Enjoying the lasting legacy of England's greatest landscape gardener.
Distance 3.3 miles (5.3km)
Minimum time 1hr
Ascent/gradient 226ft (69m)
Level of difficulty Easy
Paths Wide gravel trail and dirt track
Landscape Lakeshore and woodland
Suggested map aqua3 OS Explorer 258 Stoke-on-Trent
Start/finish SJ 865408
Dog friendliness Must be kept on lead at all times
Parking Ample parking in car park
Public toilets At Trentham Gardens reception
1 From the south west corner of the Italianate garden, head right around the track and carry on along the western side of the lake, following the most obvious path. At the end of the lake pass to the left of a derelict building and then go right up a hill until you get to some more derelict buildings on the left.
2 Walk past the front of these buildings and then carry on up the path behind them. After around 150yds (137m) go left up a track, following it all the way to the monument.
3 From the monument go back to the south end of the lake and follow the path round to the east end of the Italianate garden.
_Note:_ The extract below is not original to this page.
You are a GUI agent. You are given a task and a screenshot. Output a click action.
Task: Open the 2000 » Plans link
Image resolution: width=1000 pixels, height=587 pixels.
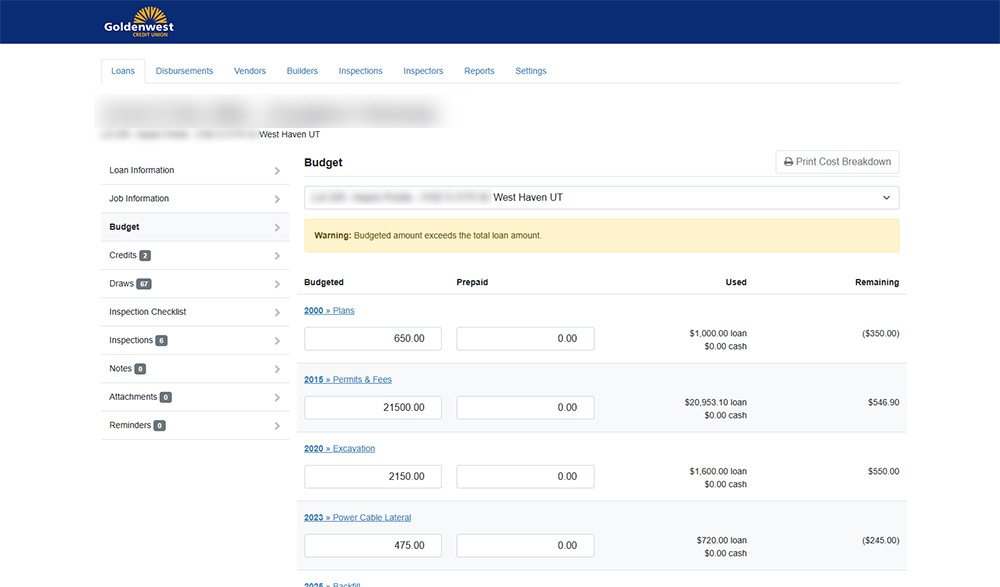(329, 311)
Trentham's long history dates back to Saxon times when Werburgh, daughter of pagan King Wulfere (ad 657-676), established a nunnery here , and both Saxon and Danish foundations have been found at the site of St Mary's Church. Successive houses were built here and, in 1834, Trentham Hall was remodelled by Sir Charles Barry who went on to design the Houses of Parliament with renowned architect Augustus Pugin. The hall was demolished in 1911 and little remains of the elegant buidings. Today the estate is famous for its gardens.
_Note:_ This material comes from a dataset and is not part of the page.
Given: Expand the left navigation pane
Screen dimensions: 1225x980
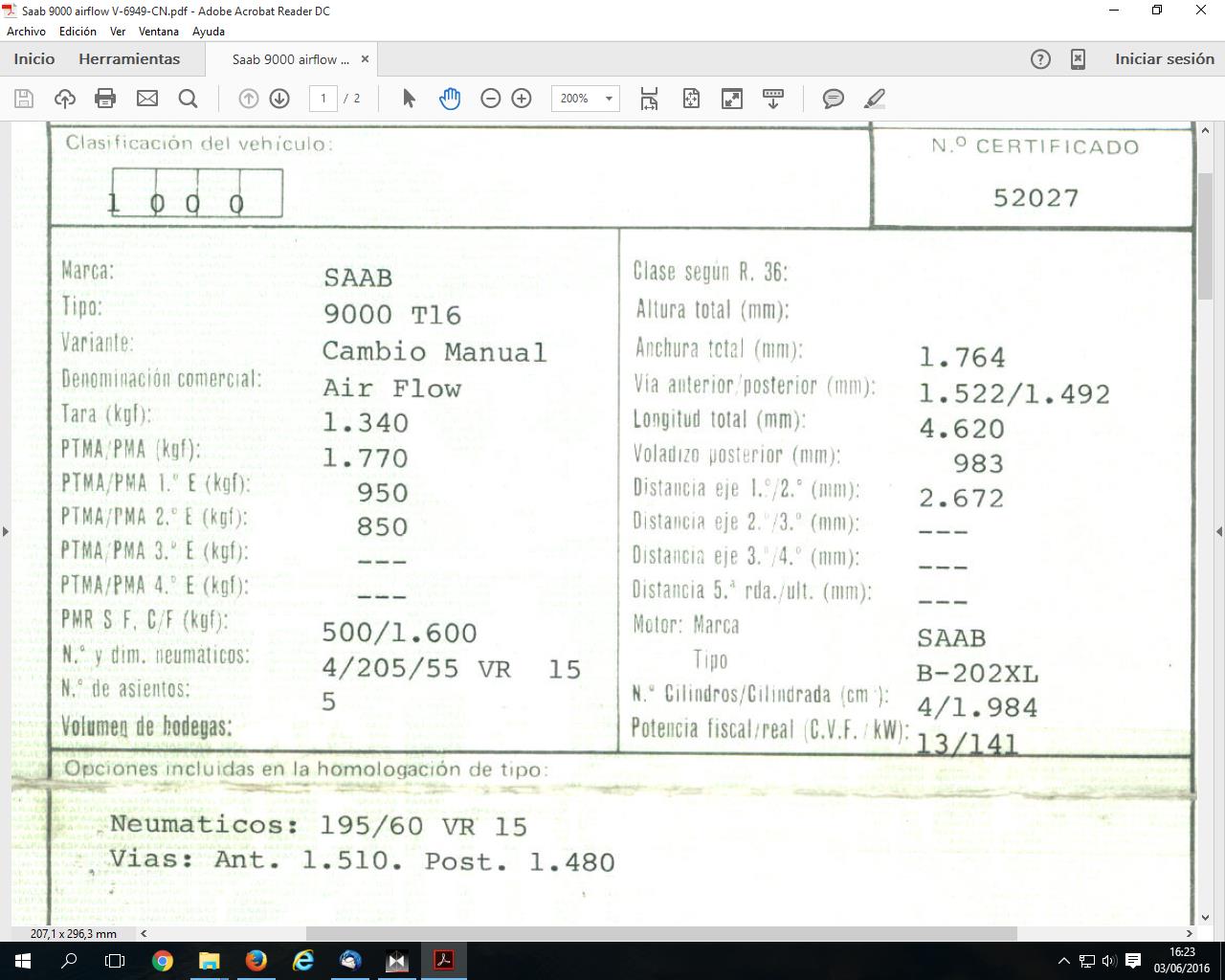Looking at the screenshot, I should (6, 531).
The shape and extent of the park had largely been established by the 16th century, extending as far as the present-day M6, with long, straight, rides criss-crossing King's Wood. This was, after all, the time of the Renaissance, when artists and builders we re-learning the lessons of the Greeks and Romans and using them to their own ends. In France, great palace gardens, like those at Versailles, were constructed based on simple geometric shapes and straight lines. Characteristic of this style were arrow-straight drives radiating out from the main stately pile, and it wasn't long before such ideas became all the rage in England, albeit in a slightly less rigid way. But before long, a backlash was brewing.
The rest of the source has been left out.